I do worry about the scope of your project. Having GTA V as your inspiration. Do remember hundreds of people worked on that. You are a lone Dev. If all goes amazing and you take off you might get a small team together. Similar open world games in this space (where you actually move the character) may have a single house to worry about. It is 'easy' to make a 10km2 open world but the problem is filling it with content people want to play. Having a small area filled to the brim with content might be better than a large wasteland.
Yep I understand the scope of the project is huge. But like I said I am in no rush with no timeline in mind. As per your feedback, I do agree a big wasteland is rather boring, I'll start small with a smaller map and smaller amounts of contents. Thinking maybe a map with 4 areas that have a bias for spawning certain models.
At this moment I am just brainstorming and working out how to get the core components down. Maybe after getting certain small mechanics out of the way, I throw out test builds to see how people would react to it. I'll start with a small open world project (4 different areas 4 different spawn biases) in a first game and migrate what works and what doesn't over to the next game. I do want to nail the generative models down first as my main goal and that is all.

So atm, the more refined and focused goal is, rather than building the whole GTA like experience, I am building a pick up simulator first with 4 different areas.

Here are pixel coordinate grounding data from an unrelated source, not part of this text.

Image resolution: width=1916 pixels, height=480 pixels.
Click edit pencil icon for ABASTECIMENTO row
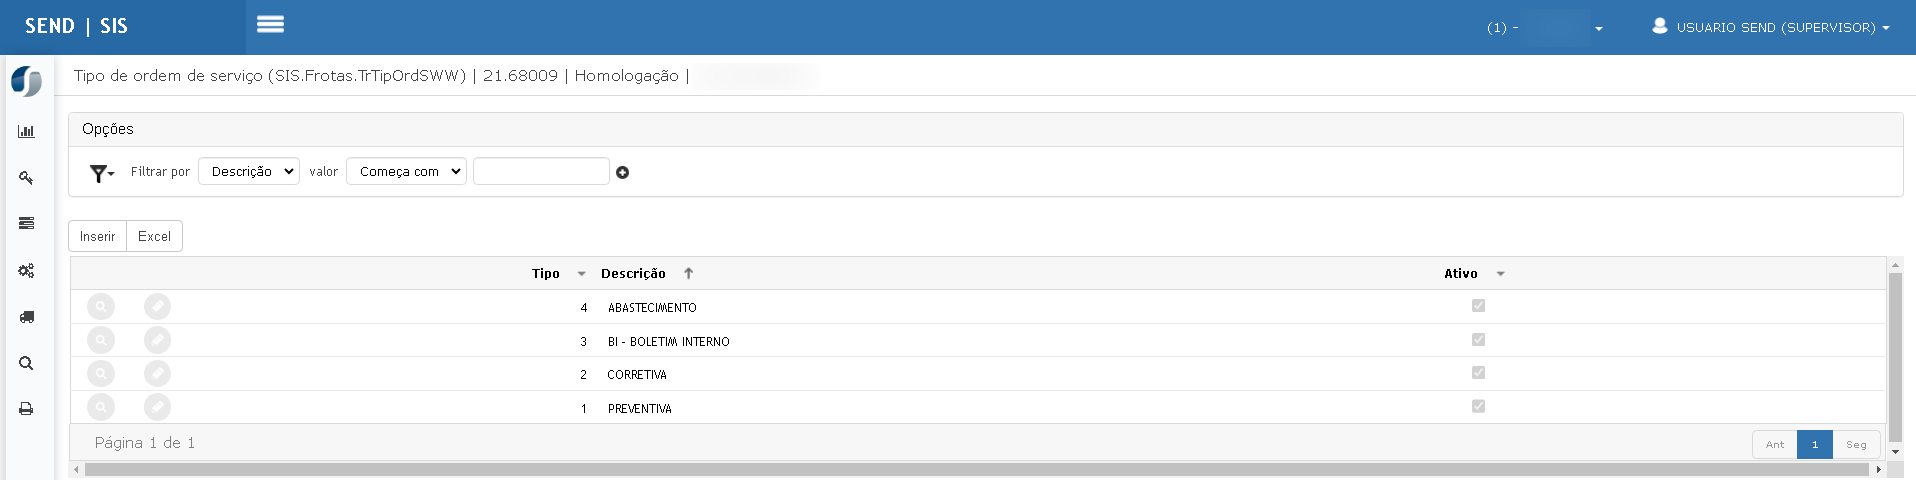point(157,307)
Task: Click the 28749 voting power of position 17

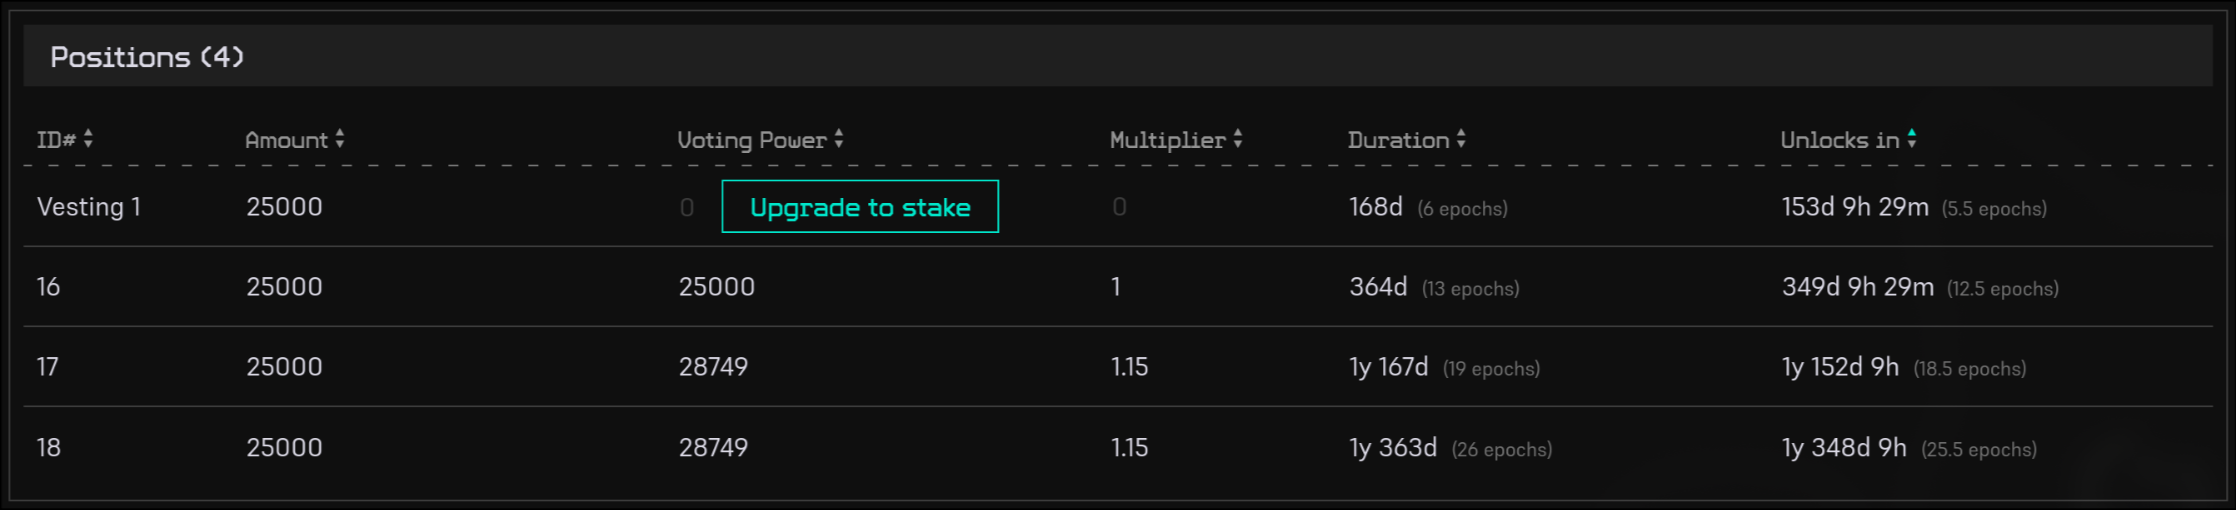Action: pos(713,367)
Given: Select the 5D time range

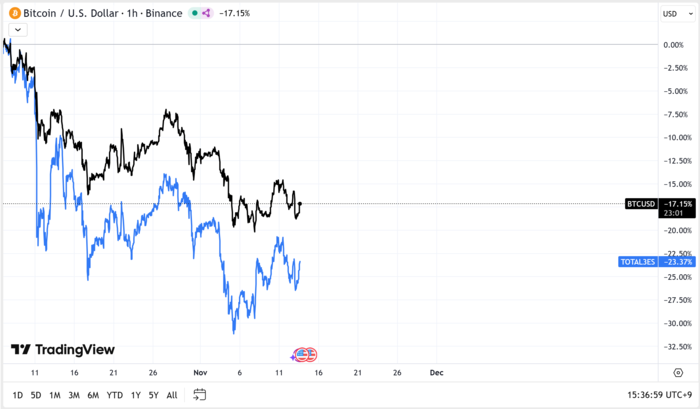Looking at the screenshot, I should tap(36, 394).
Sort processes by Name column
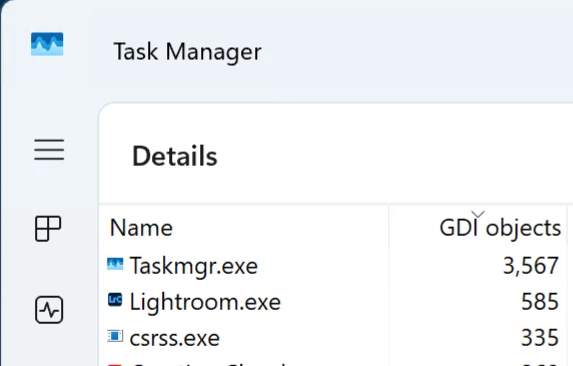This screenshot has height=366, width=573. pos(141,228)
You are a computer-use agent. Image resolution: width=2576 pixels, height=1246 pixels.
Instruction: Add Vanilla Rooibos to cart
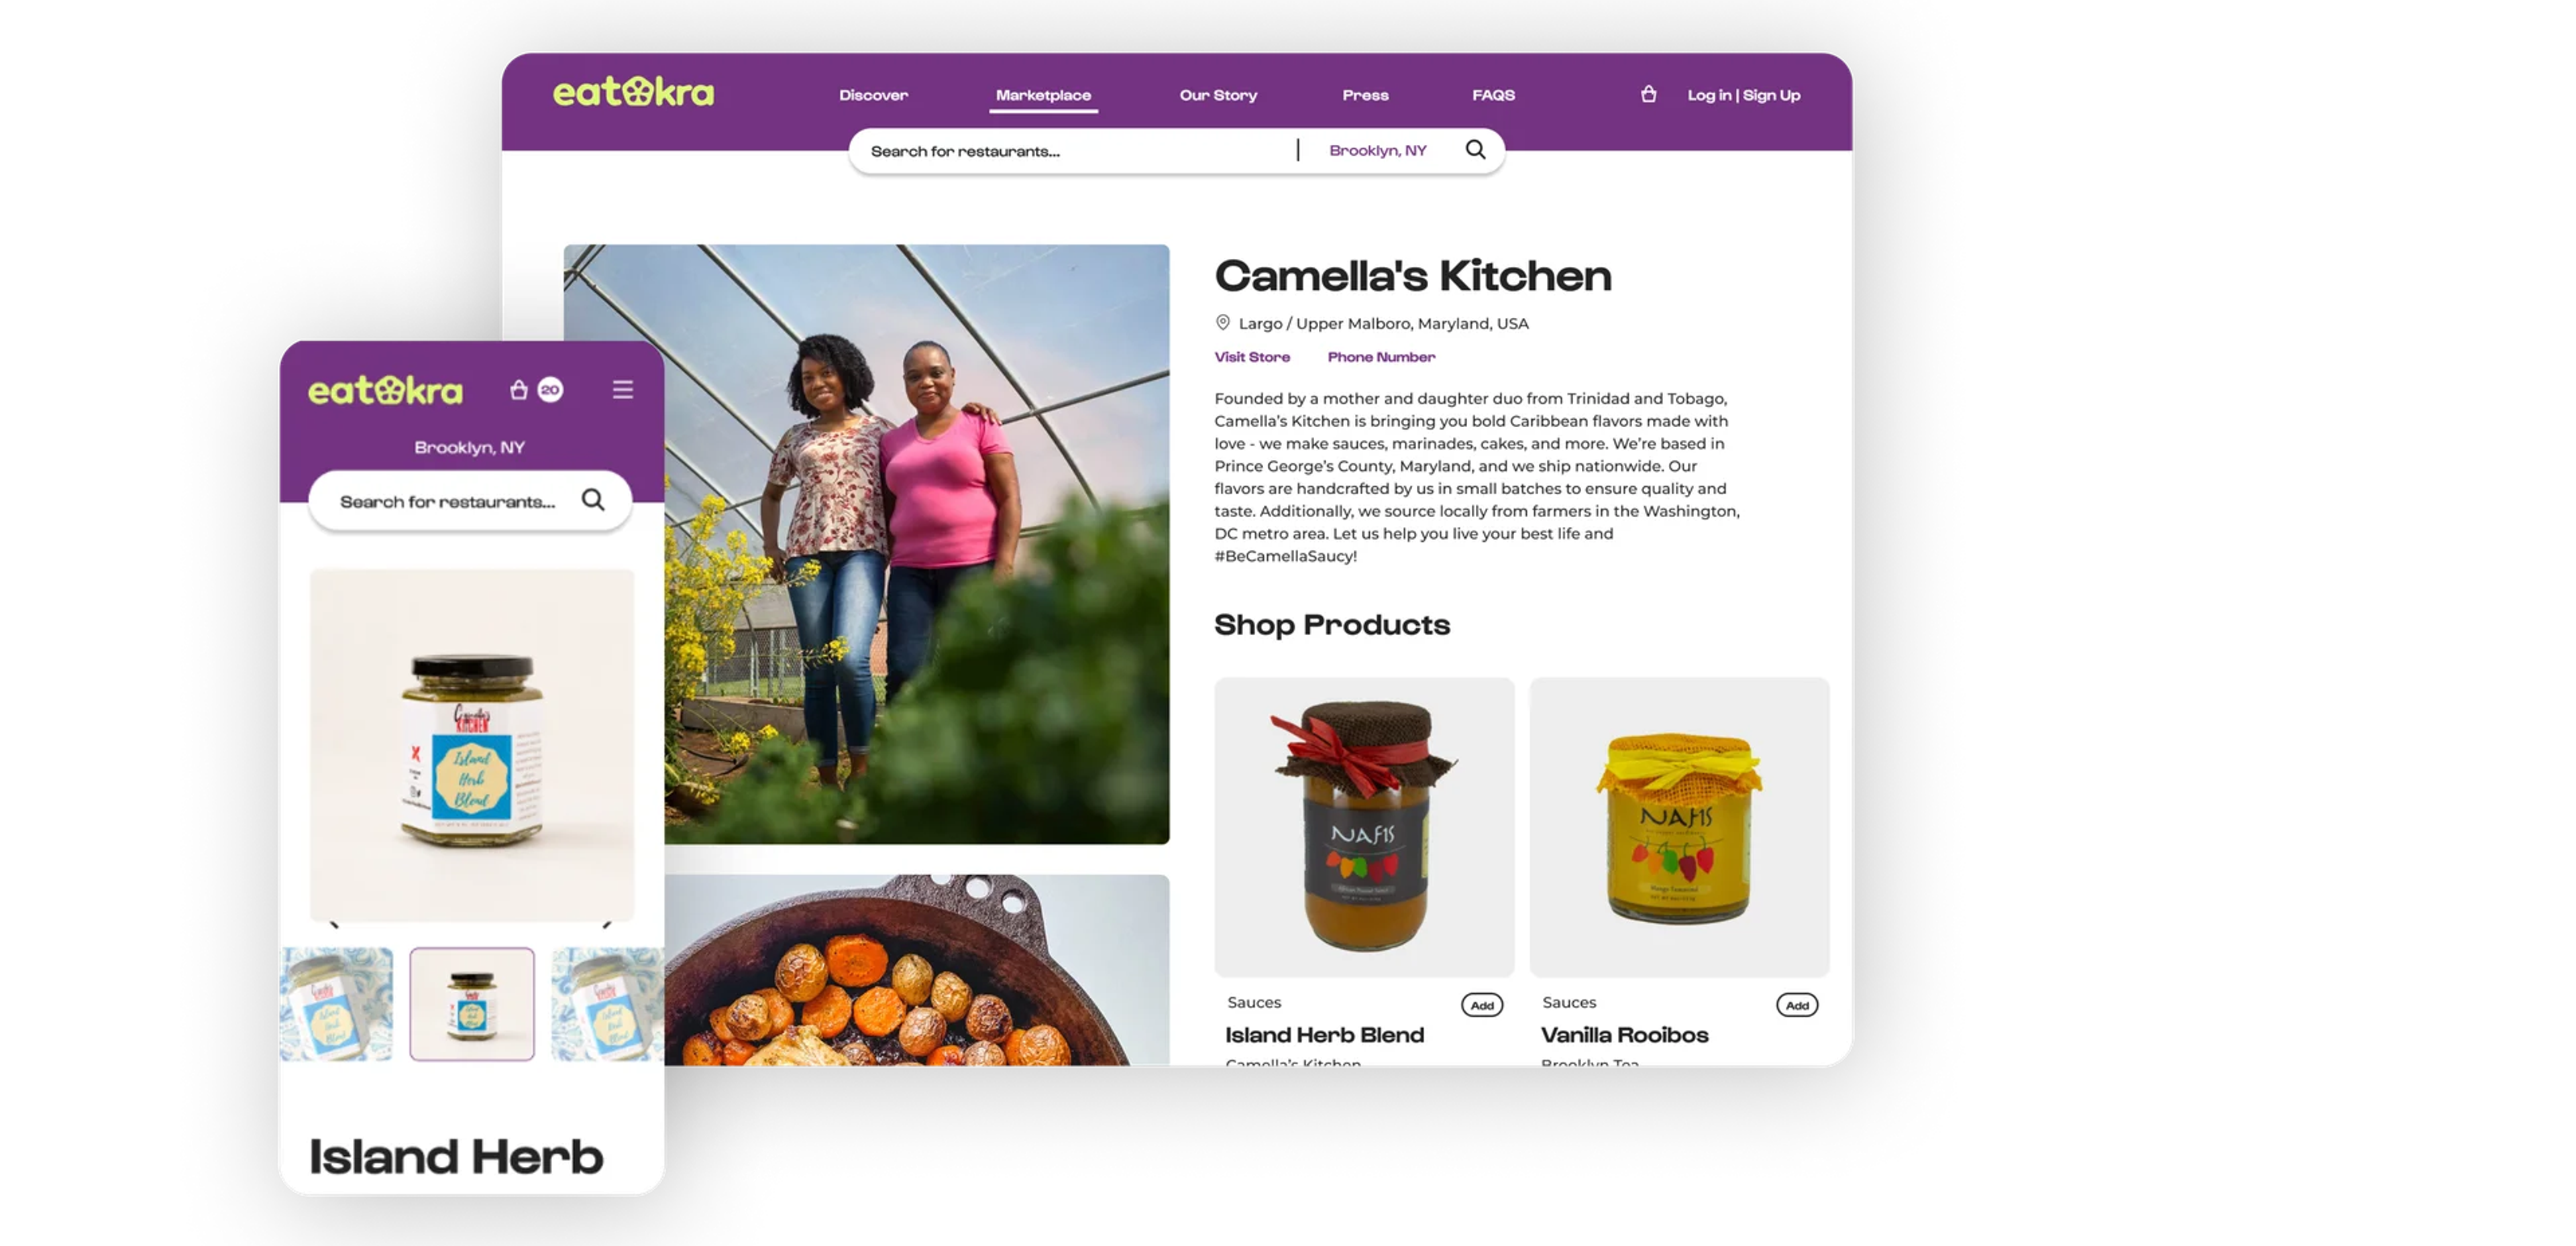pos(1796,1005)
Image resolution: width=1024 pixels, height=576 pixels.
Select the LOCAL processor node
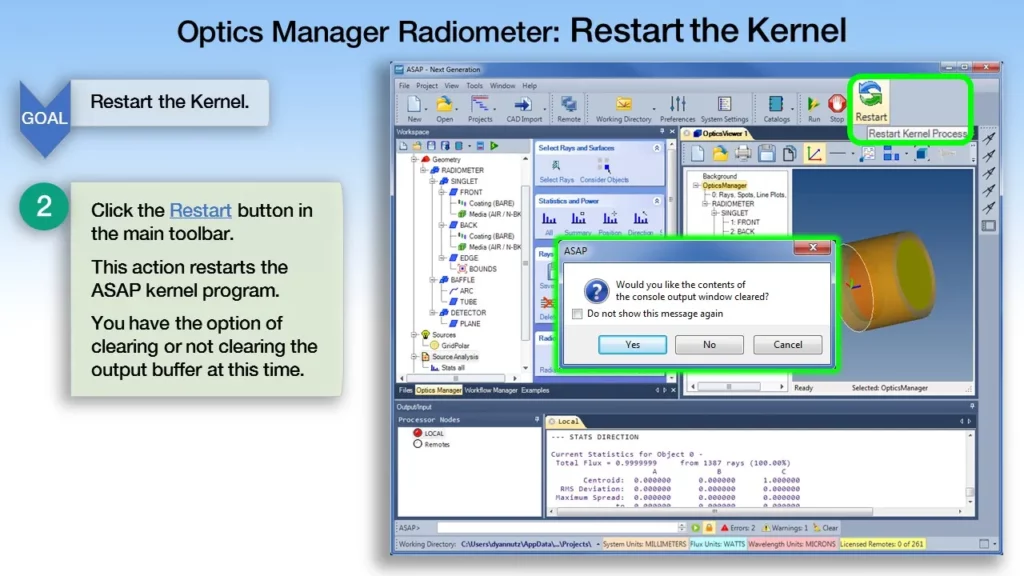point(418,433)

Also thanks for the feedback on how much time is spent on the body and faces. I am thinking just to make a very simple system for face right now and focus on the getting random body generation size generations down first.
 

TessaXYZ

Active Member
Game Developer
Mar 24, 2020
686
1,498
an open world GTA game

Treat me like a beginner since I hadn't made a game in a while and the games I made I prior were at best single stage 2d top down single player games

I won't have the most time to work on this.
Can't really comment on some of your specific questions, but IMO, start with a smaller slice before even thinking of tackling something of this magnitude. There are so many nuances to learn, so many areas where it would be appropriate to have a full time team member developing that part of the game, that you should probably focus on developing a really small vertical slice before doing anything like four different areas, to say nothing of what the gameplay is actually supposed to be. Walking around with full animations? Relationship and sex systems? Quest management? Story? Inventory? Map? UI? Sound and music? Develop one area. Figure out what you're actually trying to do before widening the scope, and be ready for the fact that something of this magnitude is almost certainly outside the capacity of one person to handle. Even if you're saying its okay for it to take 10+ years to finish.
 

Tompte

Member
Dec 22, 2017
216
157
Creating an open world environment is several magnitudes more complicated than generating some character models. Are you sure you're focusing on the right problem?
 

pozzi

New Member
Jun 9, 2018
14
13
Creating an open world environment is several magnitudes more complicated than generating some character models. Are you sure you're focusing on the right problem?
Yes like I said, one problem at a time. Decided to work on auto model generation first. I value that game mechanic more heavily since I have less of a working theory on how to do it. I will probably have a separate unity project just for testing out an open world game concept next since there seems to be more resources on it outside of this thread. Both are focal points of the bigger game I plan to do though.
 

aereton

Digital Hedonist Games
Game Developer
Mar 9, 2018
544
1,055
Keep in mind that for each body type you are using, you will probably want to have a rig for each, really depends on the differences in bodies though as you could get away with just scaling down another rig or whatever. This can get quite complicated quite fast.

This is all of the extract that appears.